In Extremis (16): Ver, ouvir e contar estrelas

Quando o vi, à porta da sala, alegrei-me. Como que de repente, ele crescera. Agora, era o sorriso tímido da adolescência, não mais aquelas álacres risadas da meninice. Ele era do grupinho que me encantava as manhãs da velhice. Quatro crianças visitando o “velho que conversa com as pedras”, como diziam. Feitos ventanias, entravam casa adentro, iam até meu quarto, chamavam-me: “Acorda, dorminhoco, tá na hora.” A empregada advertia-os: “Deixem o homem dormir, ele escreveu durante toda a madrugada.” Mas eu despertava alegremente. E tomávamos, juntos, quase sempre, o café da manhã.
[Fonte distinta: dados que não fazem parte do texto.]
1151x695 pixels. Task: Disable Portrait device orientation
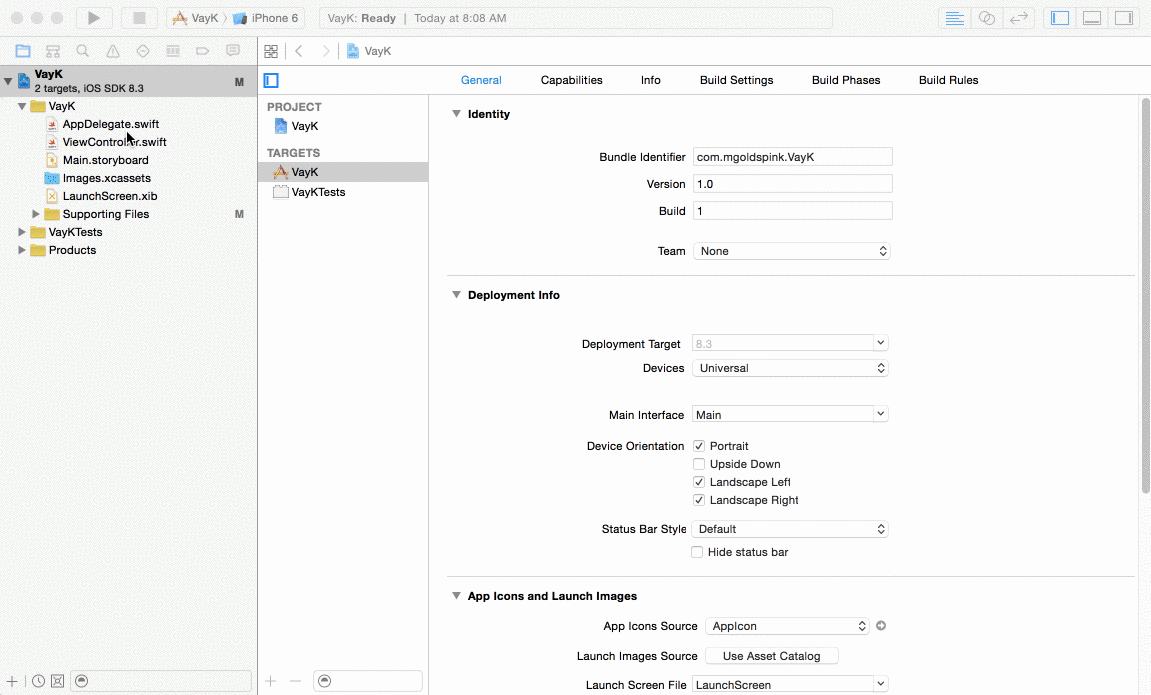[x=699, y=446]
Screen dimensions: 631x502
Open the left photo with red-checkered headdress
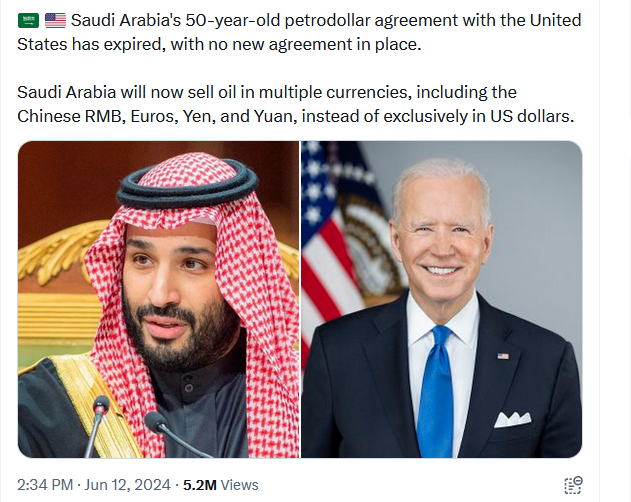[x=158, y=300]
Perdi-os quando eles ganharam celulares, tablets. Perdi-os para os games, que, também a eles, os seduziram. Não mais os vi correndo por nossos espaços, lamentei a ausência de meus amiguinhos. Daí, meu entusiasmo ao ver o garoto sorrindo para mim, querendo conversar. Tratava-se de um trabalho escolar e ele queria entrevistar-me.

Ele estava inibido. Parecia não saber o que perguntar-me. Senti haver, em seu olhar, uma certa ansiedade, essa sombra que sempre acompanha a adolescência. Lembrei-me de mim, das minhas angústias, a explosão hormonal confundindo-me. Então, o garoto me perguntou: “Diga uma coisa: os seus tempos eram melhores do que agora?”

Admito a minha surpresa. O menino confirmava aquilo que tenho percebido: crianças, adolescentes, jovens estão pedindo socorro sem mesmo entenderem o porquê ou do quê. Enquanto multidões de adultos – na perplexidade de uma vida sem sentido a não ser o do consumo – falam de uma geração alienada e indiferente, lá estão filhos e netos atormentados pela inevitável crise existencial. Inevitável e benfazeja. Pois, enquanto o “monstrum” de nome mercado prega a cupidez, ganância, essa nova geração continua em busca de sua verdadeira humanidade. O que é a vida? Por que a morte? E esse tanto ódio, para quê? E a maldição da guerra, das armas, da violência desenfreada?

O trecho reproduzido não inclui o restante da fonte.